Scan the entries below for the word "Image". Copy out every line in which it occurs.

Records supplied START

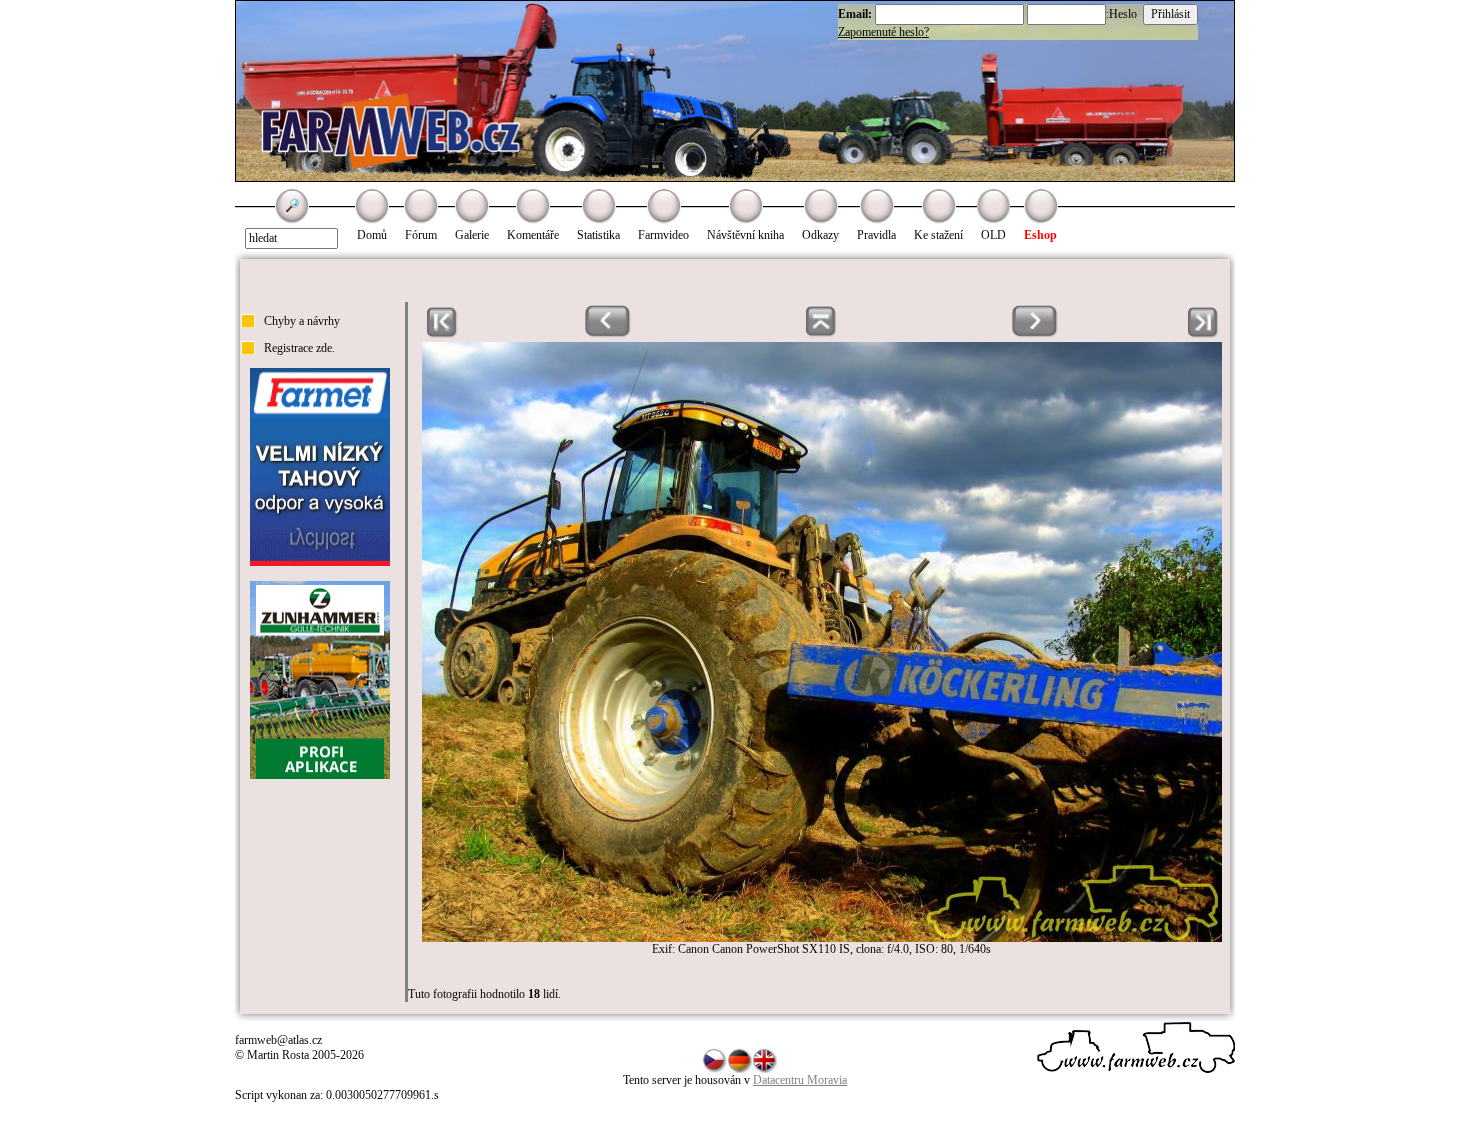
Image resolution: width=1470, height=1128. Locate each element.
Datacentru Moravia (800, 1080)
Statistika (598, 235)
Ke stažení (938, 235)
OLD (993, 235)
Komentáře (533, 235)
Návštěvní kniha (745, 235)
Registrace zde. (299, 348)
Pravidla (876, 235)
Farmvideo (663, 235)
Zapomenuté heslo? (883, 32)
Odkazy (820, 235)
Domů (372, 235)
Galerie (472, 235)
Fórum (421, 235)
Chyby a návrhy (302, 321)
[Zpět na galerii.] (821, 334)
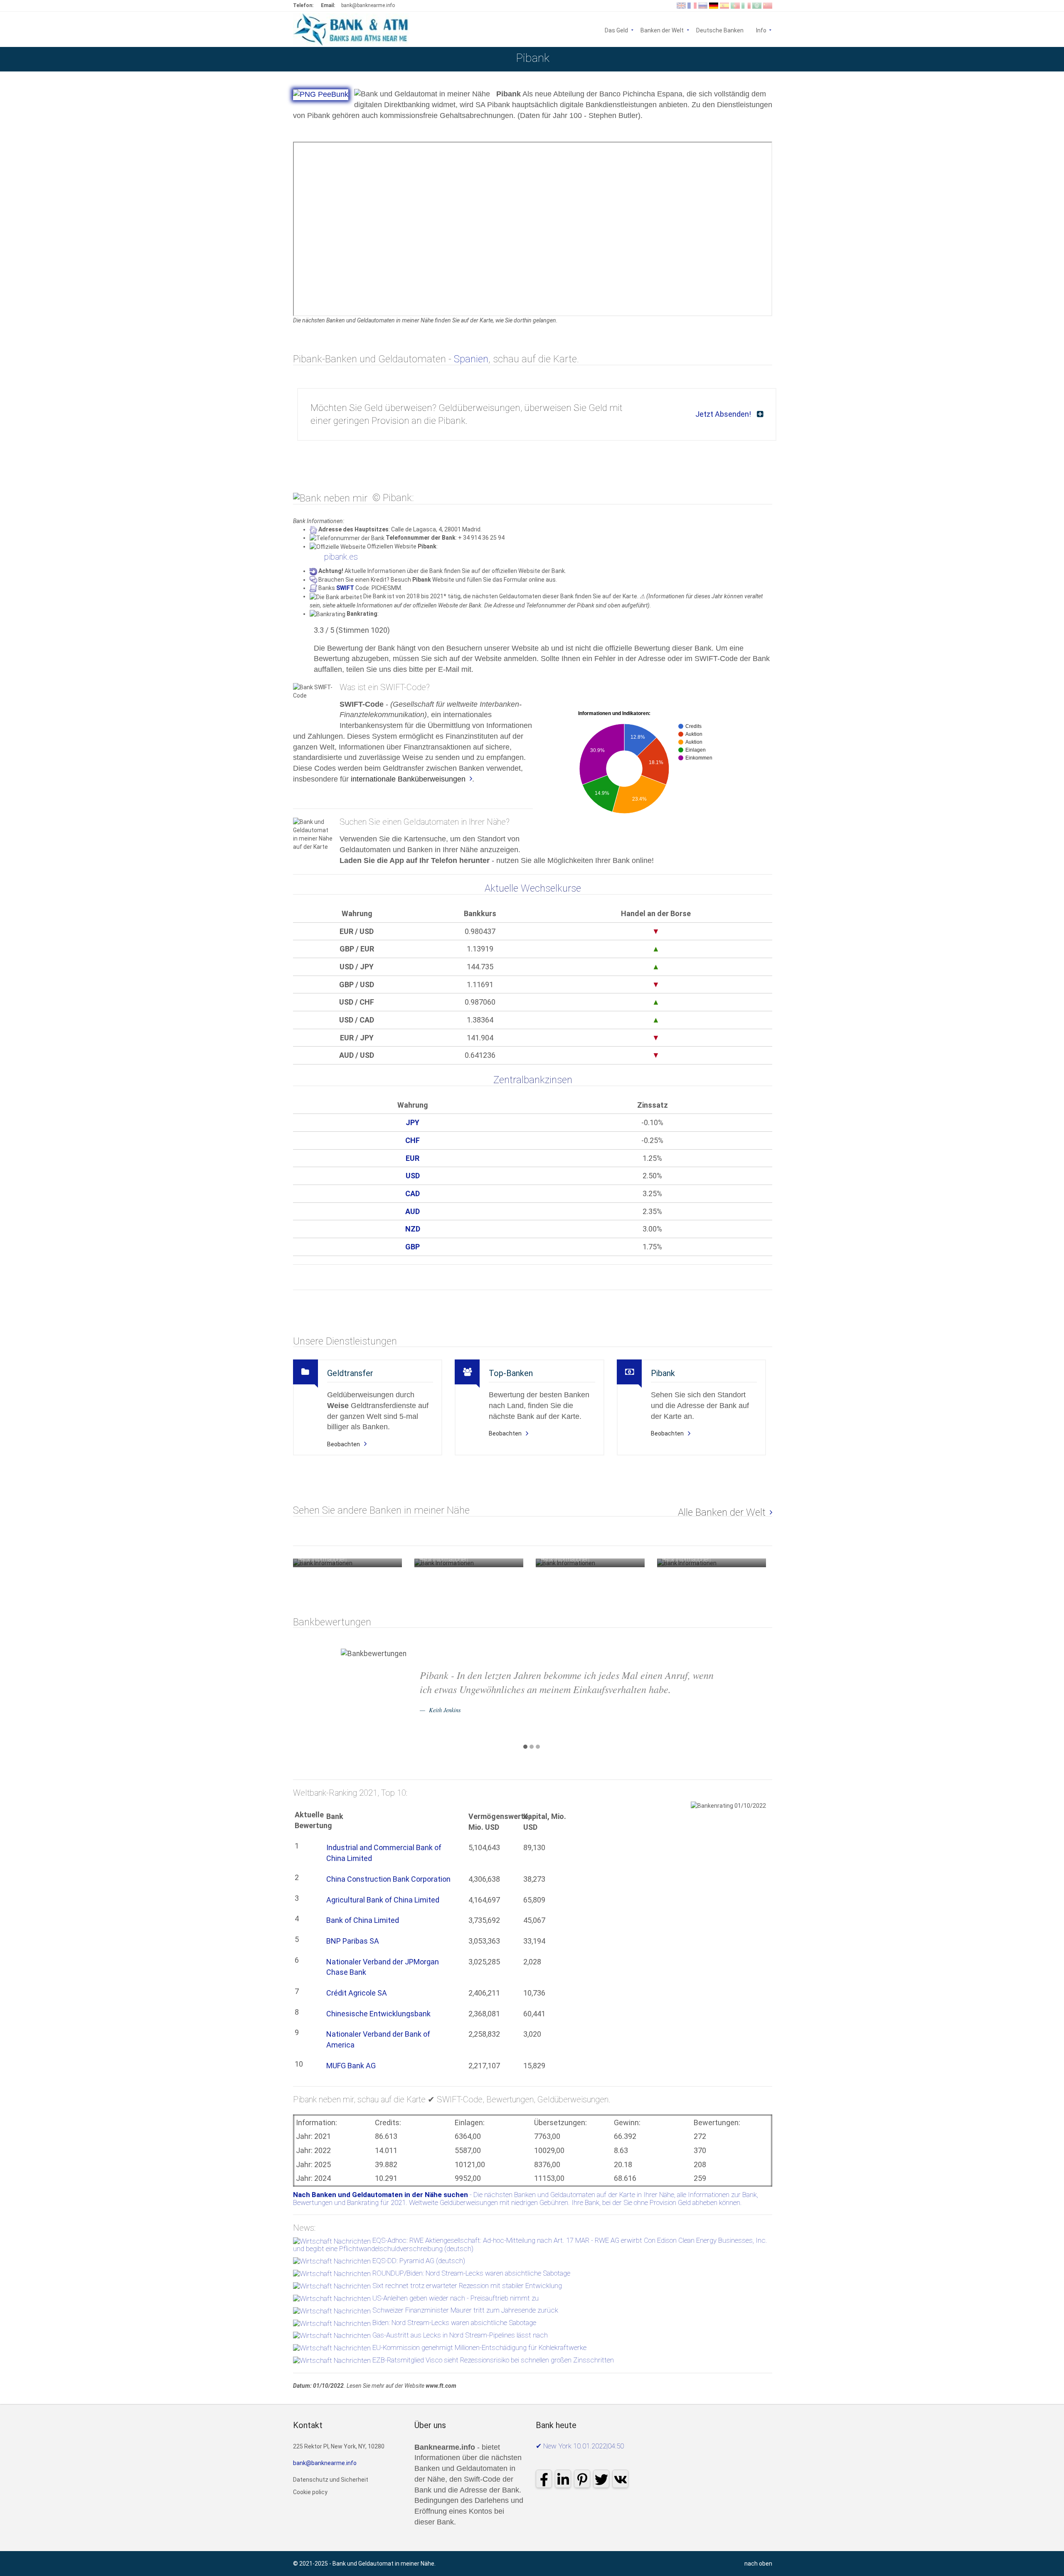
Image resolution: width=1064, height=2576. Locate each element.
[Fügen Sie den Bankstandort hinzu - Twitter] (1037, 58)
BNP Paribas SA (352, 1941)
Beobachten (343, 1444)
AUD (412, 1211)
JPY (412, 1122)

Records supplied END

Solution to this problem:
Image resolution: width=1470, height=1128. Locate each element.
Image resolution: width=1064, height=2576. Locate each element.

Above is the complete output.